Everbridge IT Alerting Review

Gets the right parties to the table at the right time - our mean time to restore has diminished, saving us money


What is our primary use case?

The primary use is to engage, to notify, and engage IT team members when an outage is underway. We do use it for proactive notifications, but our primary use is to communicate with support-group team members when we need to get their attention and fix a problem.

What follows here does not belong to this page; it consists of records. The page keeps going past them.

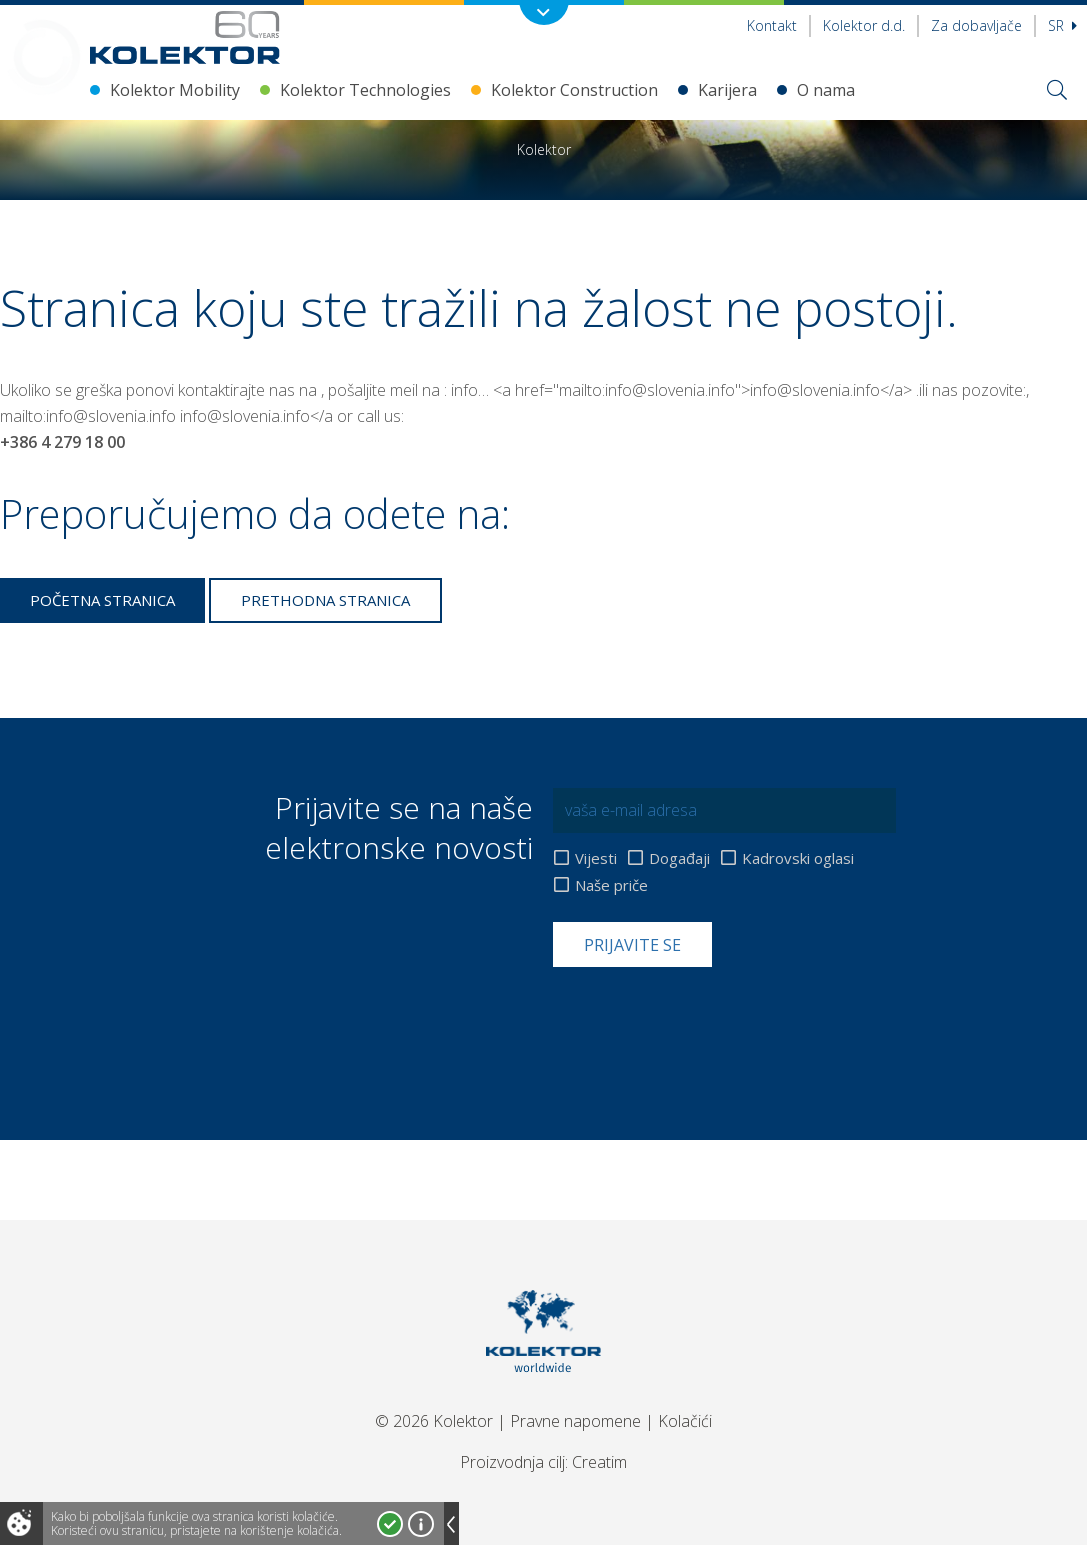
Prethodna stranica (325, 600)
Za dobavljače (976, 25)
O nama (826, 90)
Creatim (599, 1462)
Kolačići (685, 1421)
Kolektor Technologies (365, 90)
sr (1062, 25)
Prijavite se (632, 945)
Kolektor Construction (574, 90)
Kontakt (772, 25)
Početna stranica (102, 600)
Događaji (679, 858)
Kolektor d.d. (864, 25)
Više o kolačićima (421, 1524)
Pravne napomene (575, 1421)
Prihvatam (390, 1524)
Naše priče (611, 885)
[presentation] (705, 1016)
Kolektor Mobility (175, 90)
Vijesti (596, 858)
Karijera (727, 90)
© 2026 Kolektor (434, 1421)
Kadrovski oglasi (798, 858)
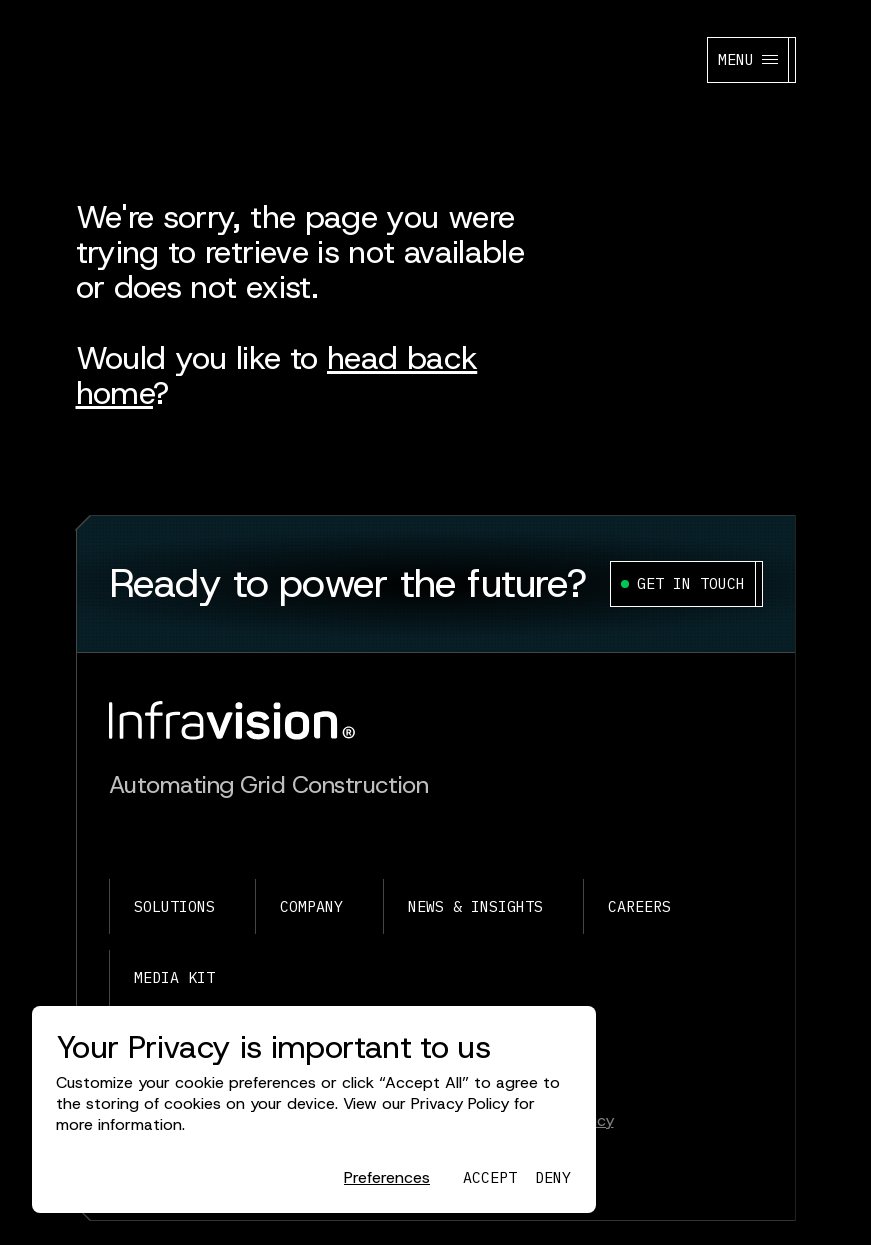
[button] (387, 1178)
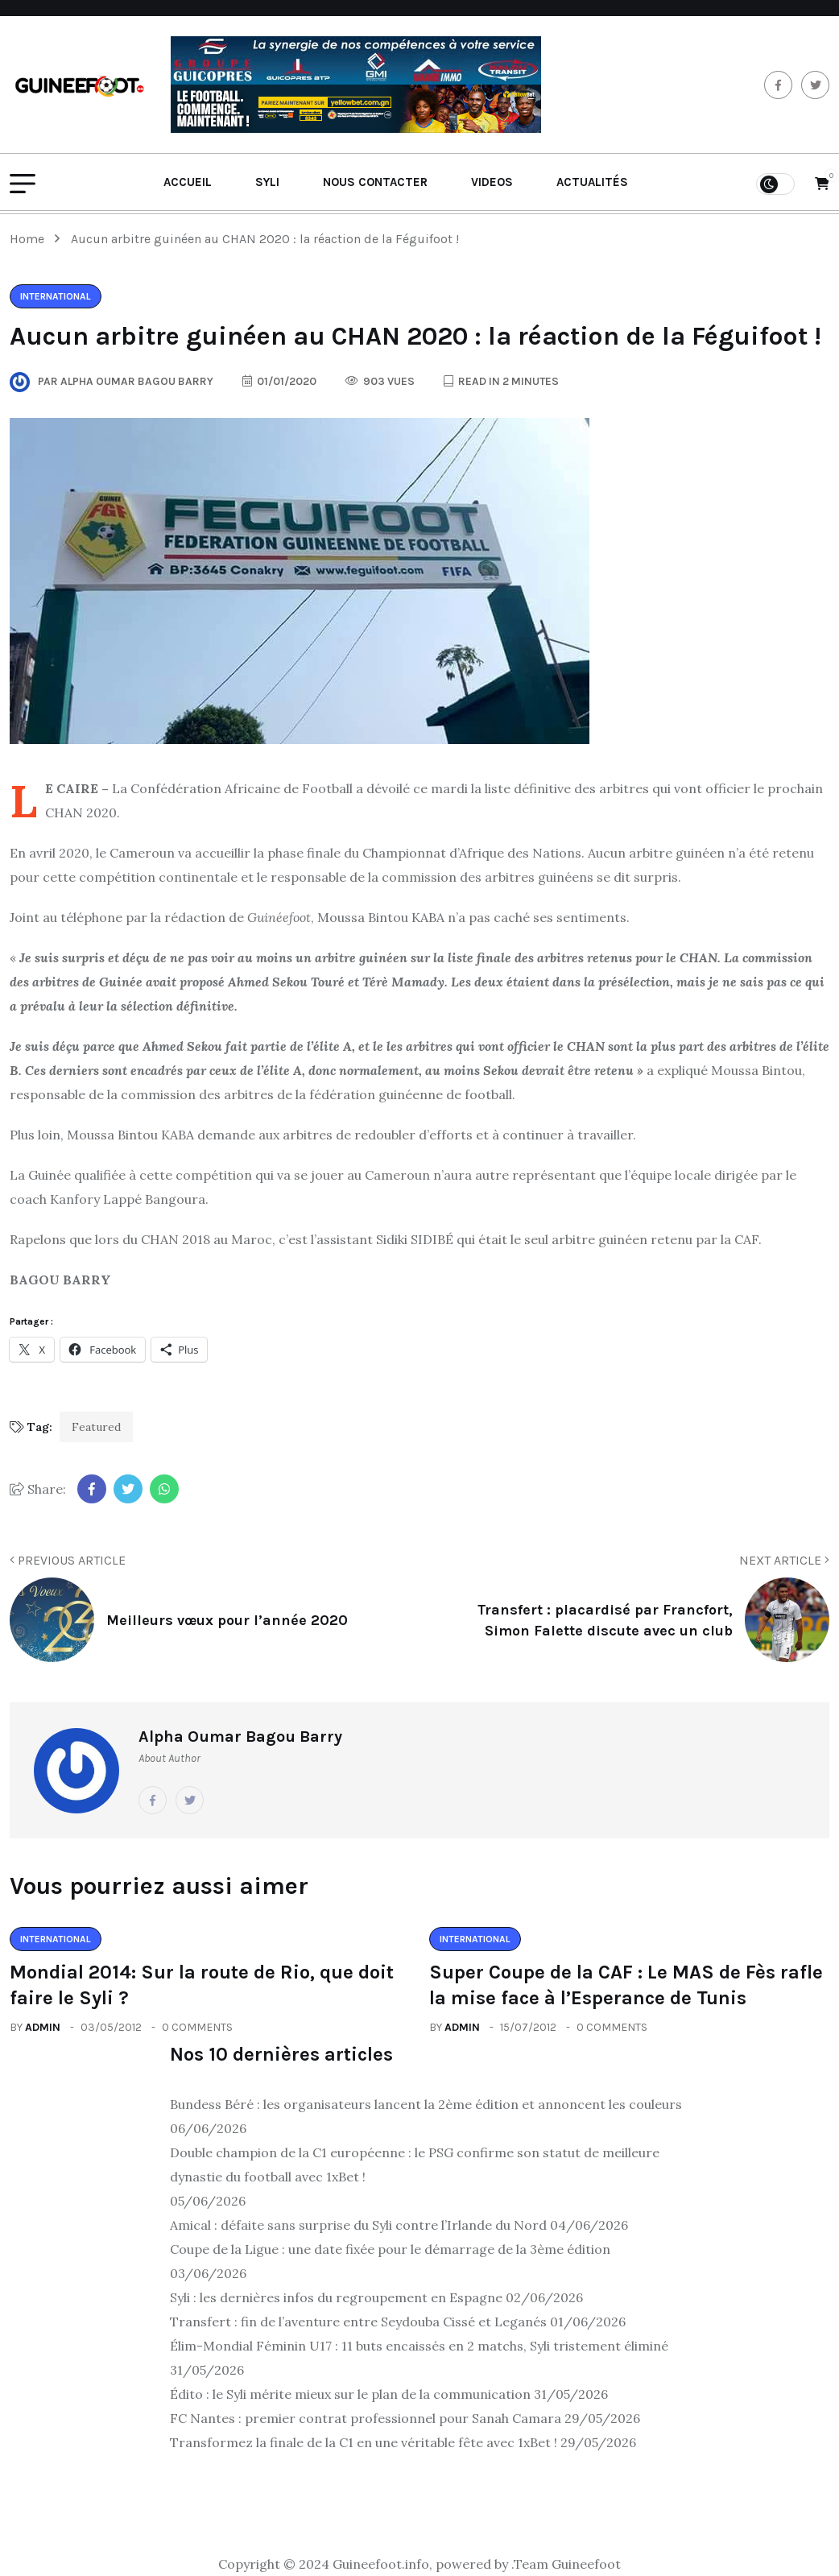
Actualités (592, 182)
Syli (267, 182)
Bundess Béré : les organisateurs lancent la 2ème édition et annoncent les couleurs (426, 2104)
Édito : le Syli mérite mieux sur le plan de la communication (350, 2394)
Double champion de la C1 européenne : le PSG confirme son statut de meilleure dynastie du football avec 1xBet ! (414, 2164)
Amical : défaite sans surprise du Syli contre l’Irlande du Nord (358, 2225)
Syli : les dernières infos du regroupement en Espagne (336, 2297)
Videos (492, 182)
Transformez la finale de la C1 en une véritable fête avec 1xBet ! (363, 2442)
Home (30, 238)
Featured (96, 1427)
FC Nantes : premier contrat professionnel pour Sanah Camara (365, 2418)
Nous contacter (375, 182)
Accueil (187, 182)
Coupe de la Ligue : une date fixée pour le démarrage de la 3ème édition (390, 2249)
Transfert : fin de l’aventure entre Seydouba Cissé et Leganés (358, 2321)
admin (42, 2027)
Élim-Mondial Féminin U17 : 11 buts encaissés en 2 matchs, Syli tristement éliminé (419, 2346)
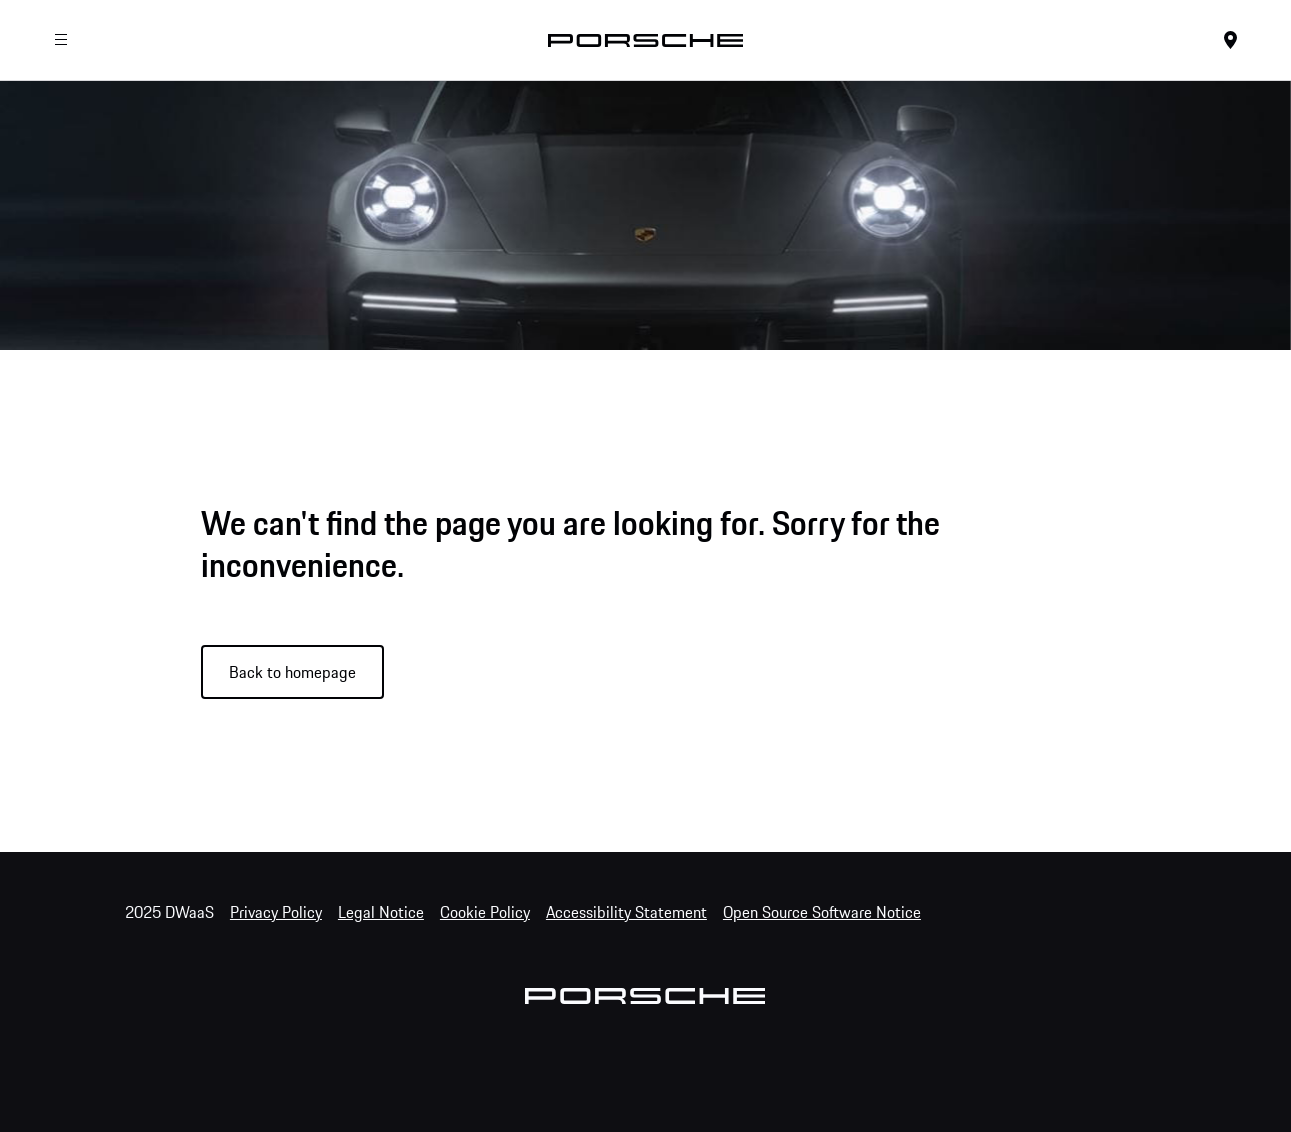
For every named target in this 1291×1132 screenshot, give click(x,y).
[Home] (645, 40)
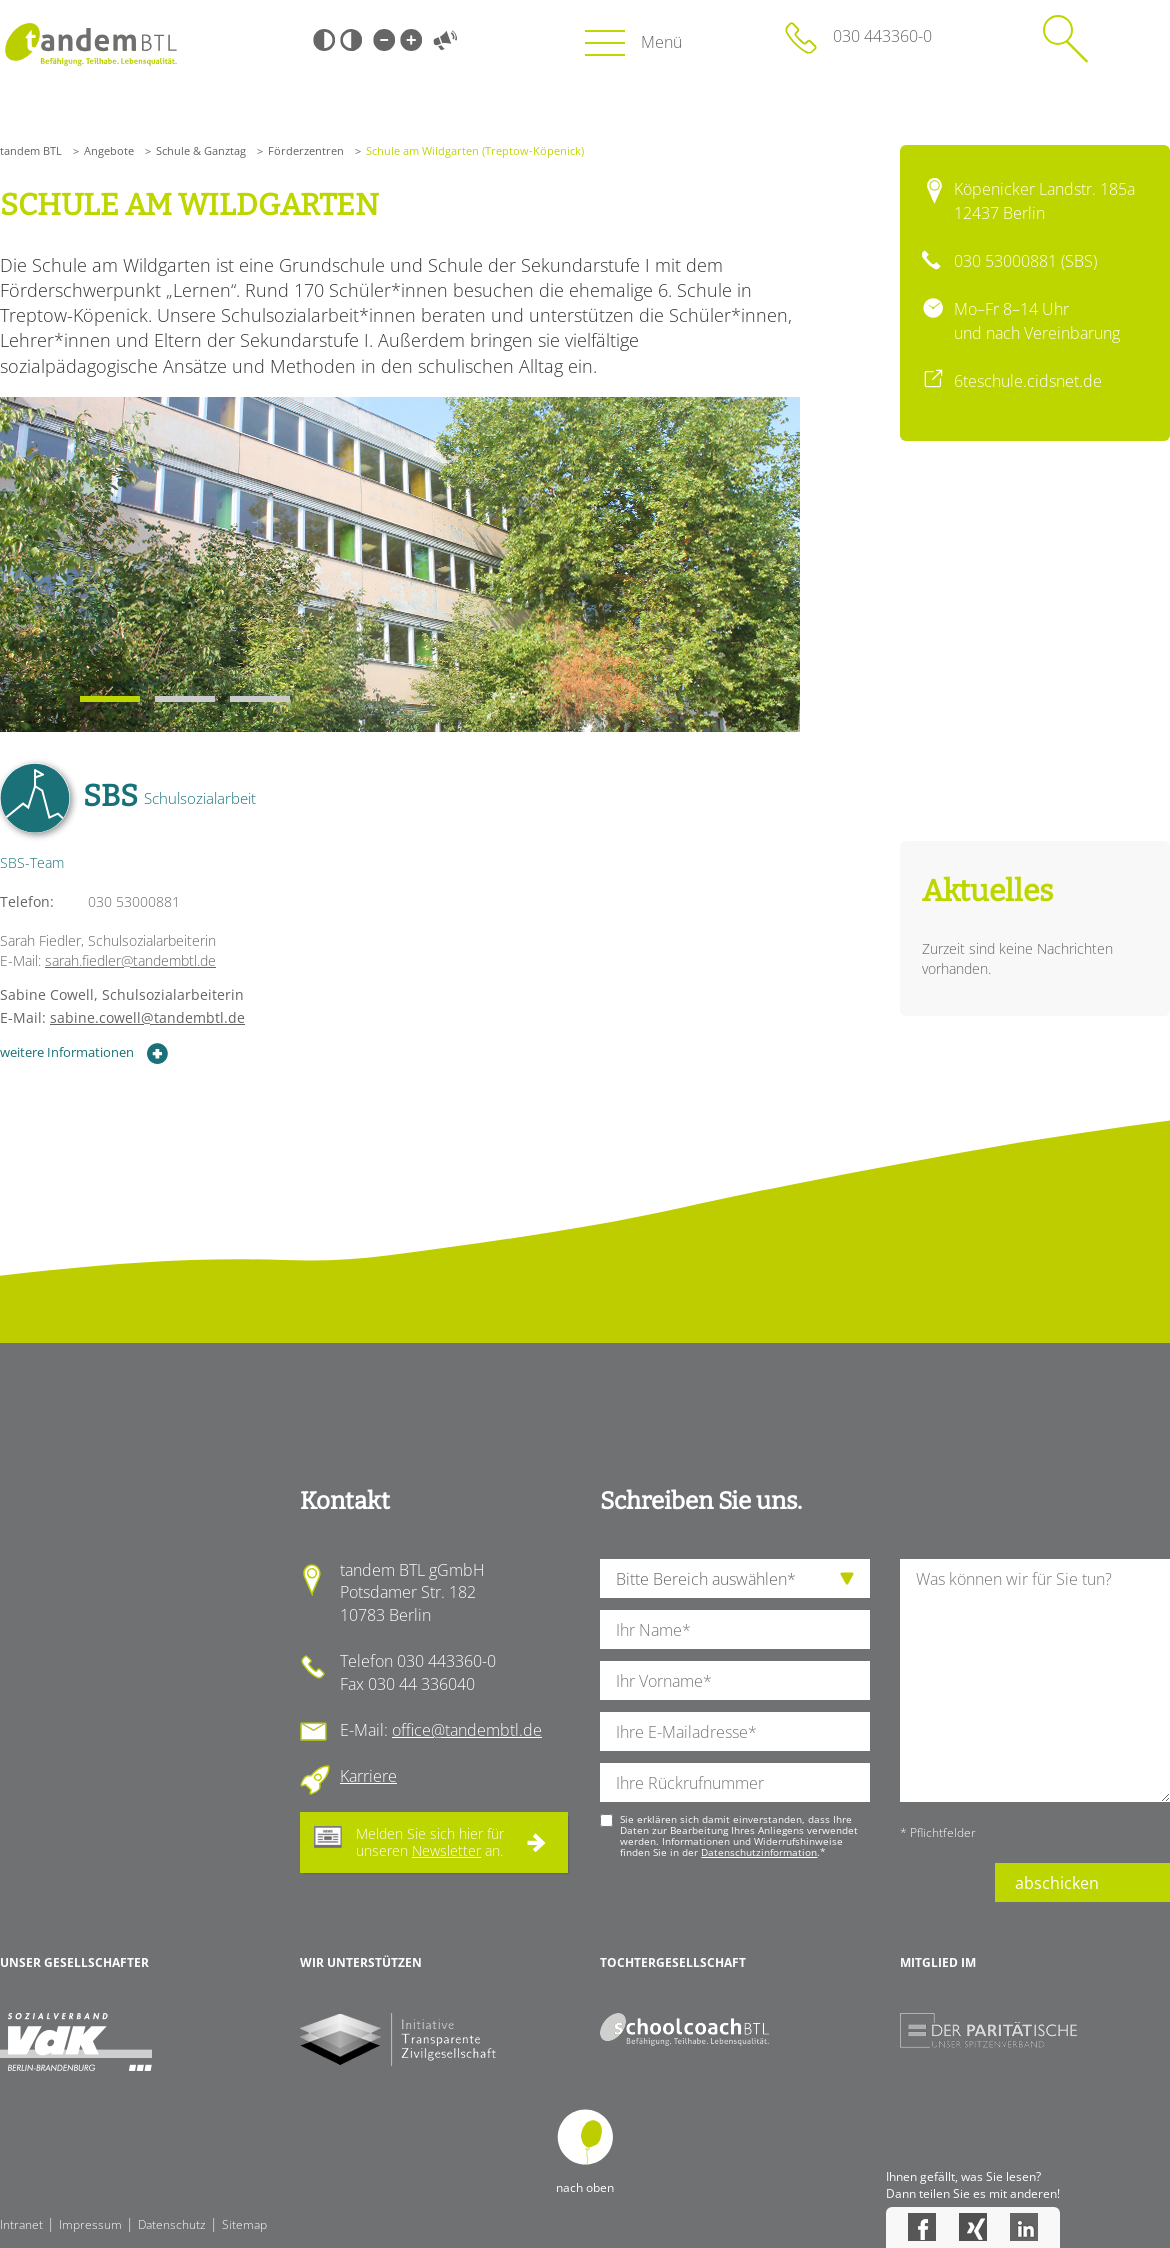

Some of the features we were looking to achieve included proactive notifications, for a situation where we might have a database server that has 50 databases on it. That means if I shut down that database server for patching, all 50 of those databases are offline and multiple applications, anywhere from 50 or more, are also going to be taken offline. We use this Everbridge IT Alerting tool as a "polling" product to reach out to the stakeholders of those 50 databases and give them five options of day of week and time of day, and say, "We have to shut the server down. You get to have a voice in when we do so to minimize the impact on you as a business stakeholder." We've been leveraging the product to do some of those proactive outage notifications and polling capabilities as well.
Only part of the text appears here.